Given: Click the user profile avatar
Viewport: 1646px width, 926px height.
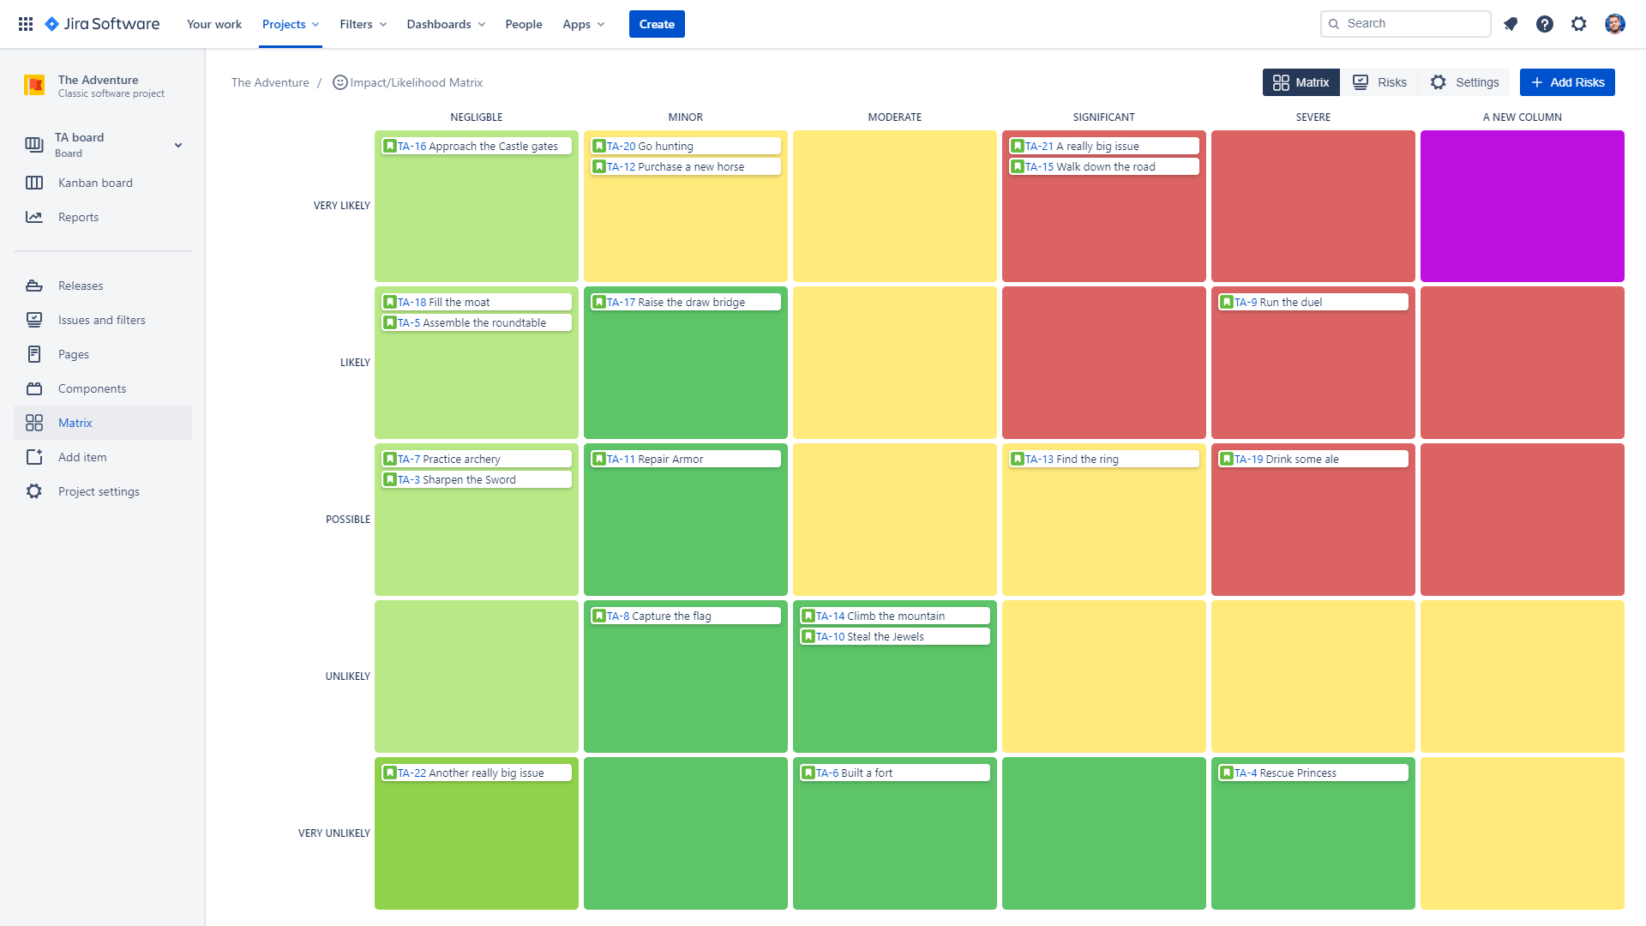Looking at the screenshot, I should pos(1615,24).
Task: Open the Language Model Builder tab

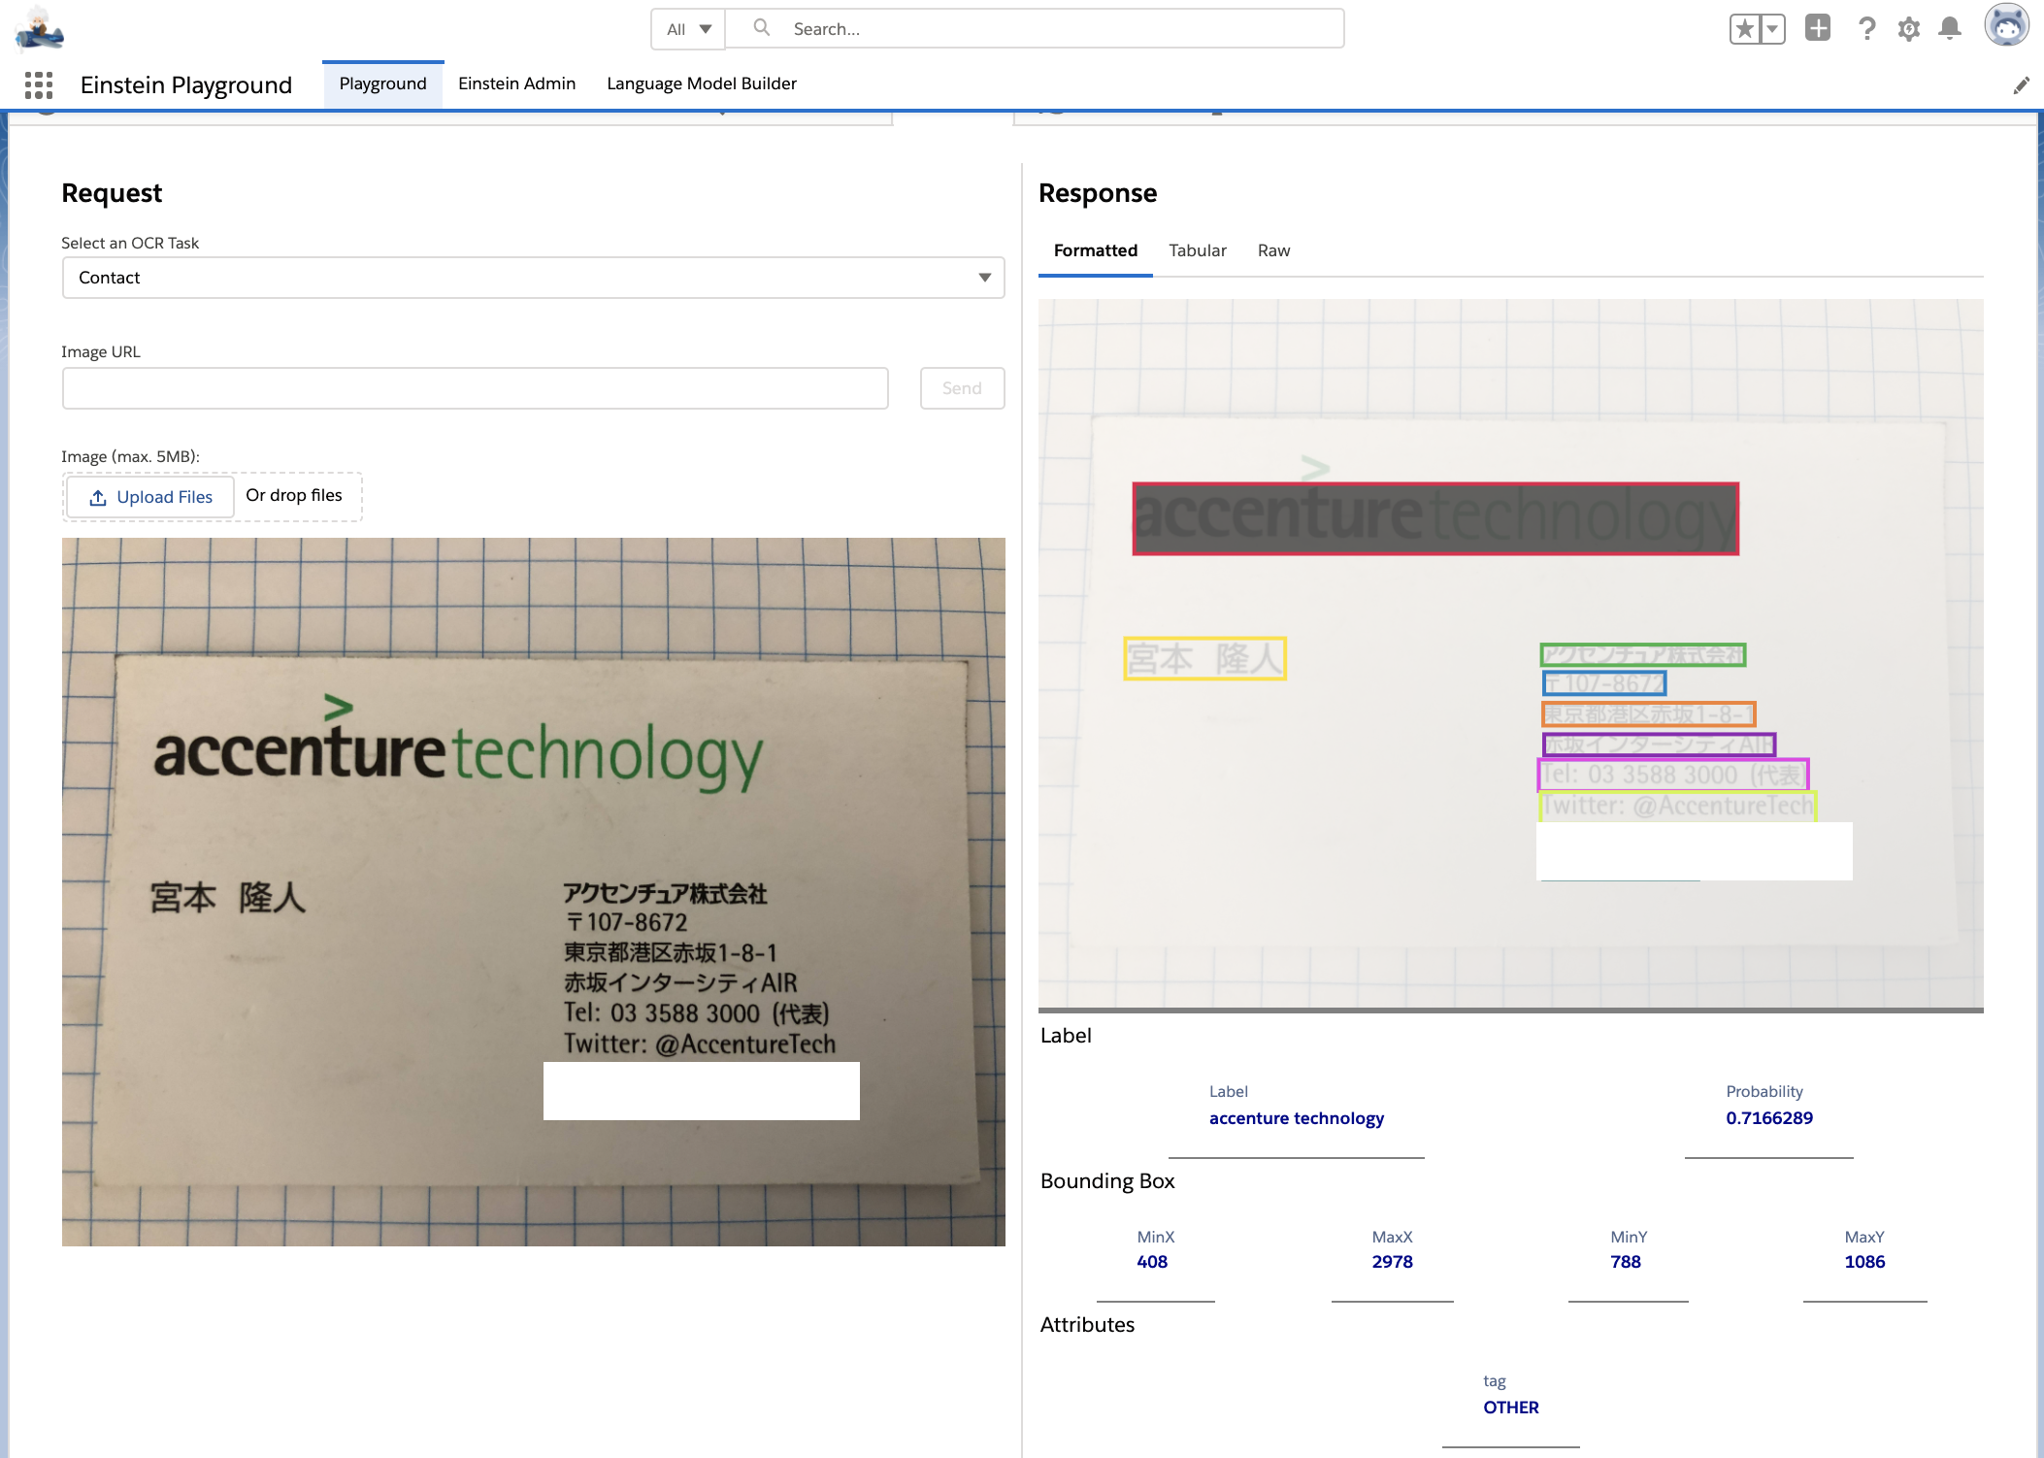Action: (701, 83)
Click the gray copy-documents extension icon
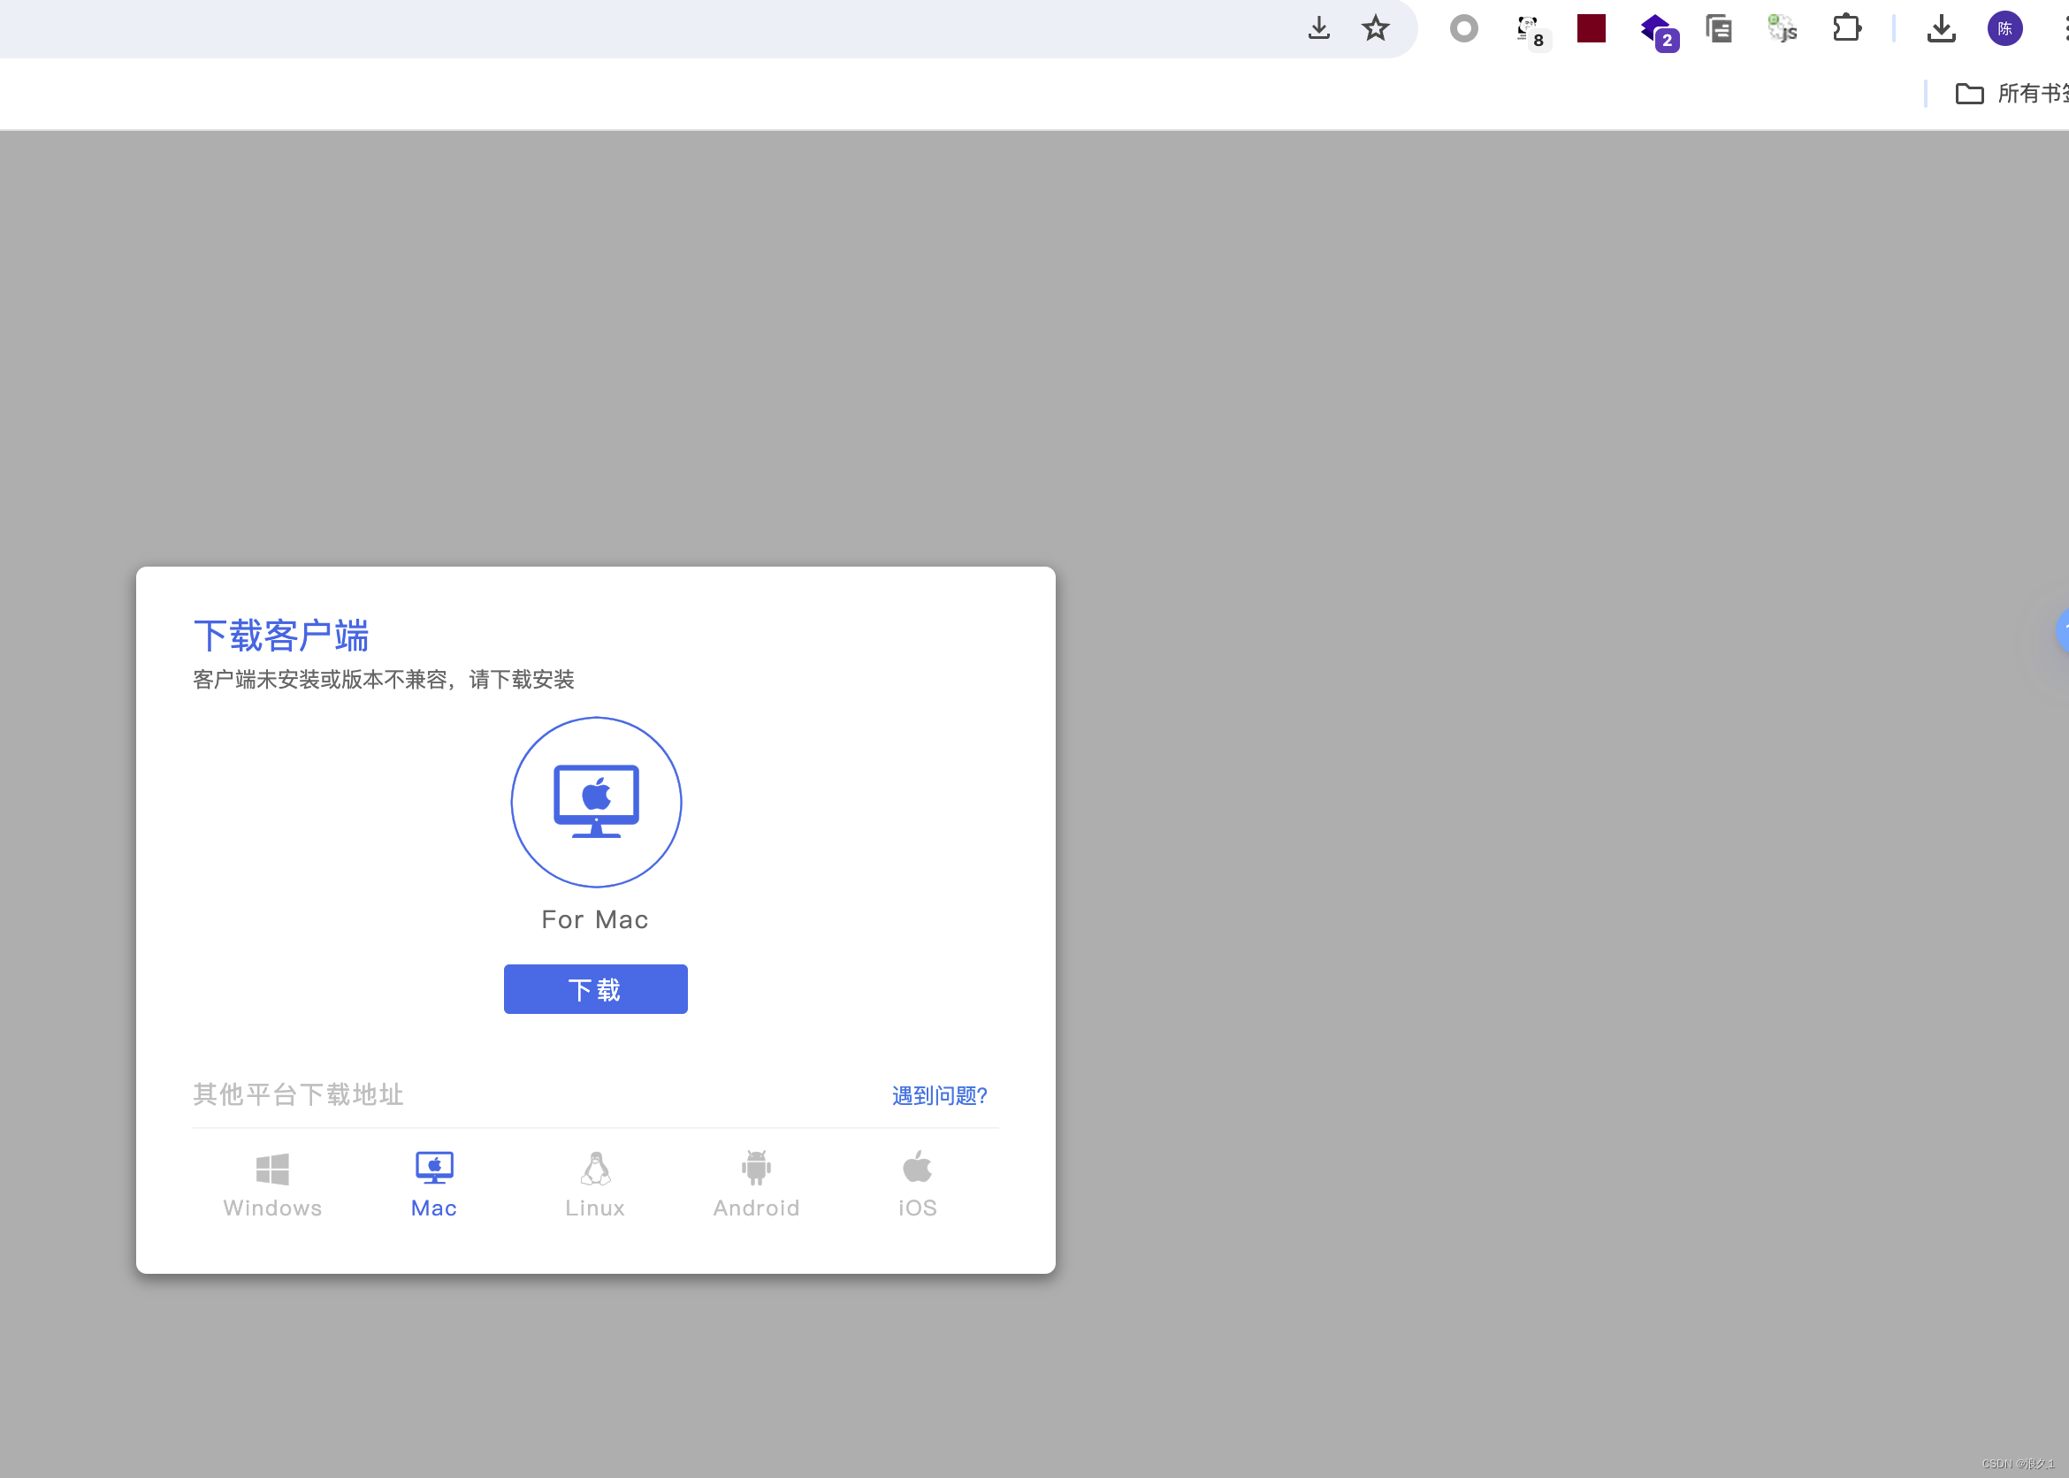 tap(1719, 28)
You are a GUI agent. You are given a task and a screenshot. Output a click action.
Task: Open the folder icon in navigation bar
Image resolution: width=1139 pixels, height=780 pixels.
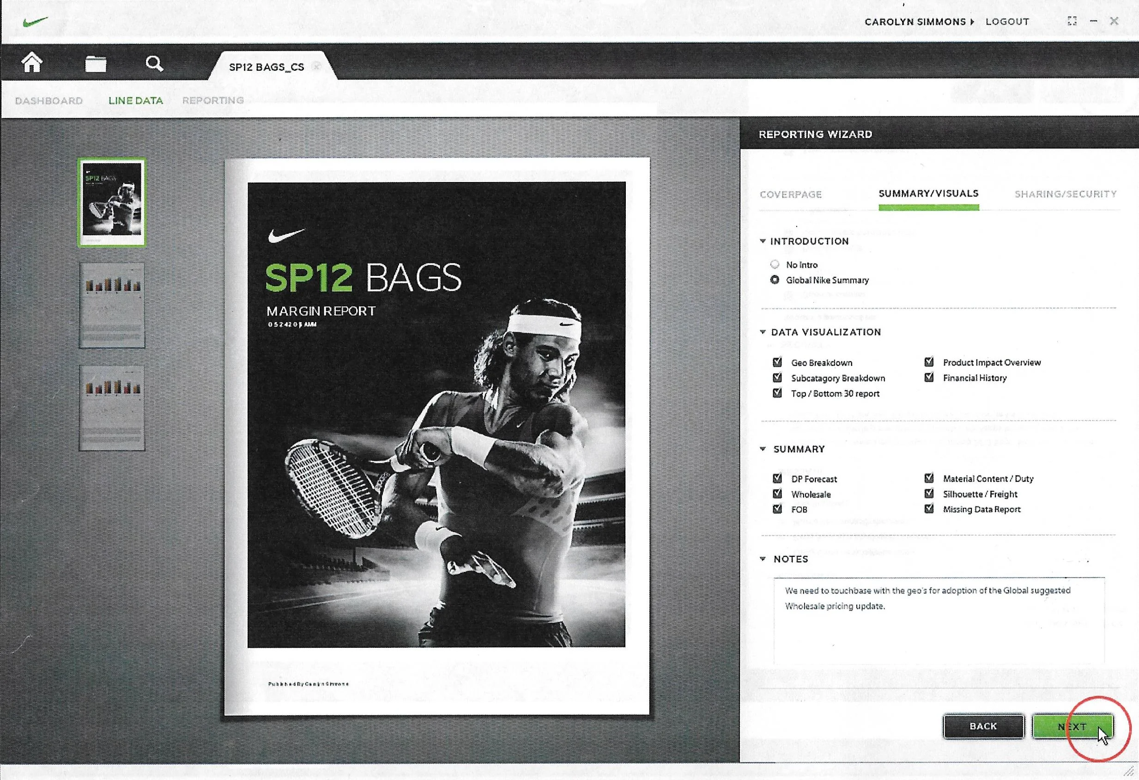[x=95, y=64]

= Exercise details =
As you output the material, omit the pictures but alter nothing else.

= Result of this exercise =
Given: Click the user profile avatar
Viewport: 1646px width, 926px height.
Looking at the screenshot, I should pos(1615,24).
Task: Open the Language Model Builder tab

Action: (701, 83)
Click the gray copy-documents extension icon
 tap(1719, 28)
You are a GUI agent. You are given a task and a screenshot. Output a click action.
Task: Open the folder icon in navigation bar
Image resolution: width=1139 pixels, height=780 pixels.
[x=95, y=64]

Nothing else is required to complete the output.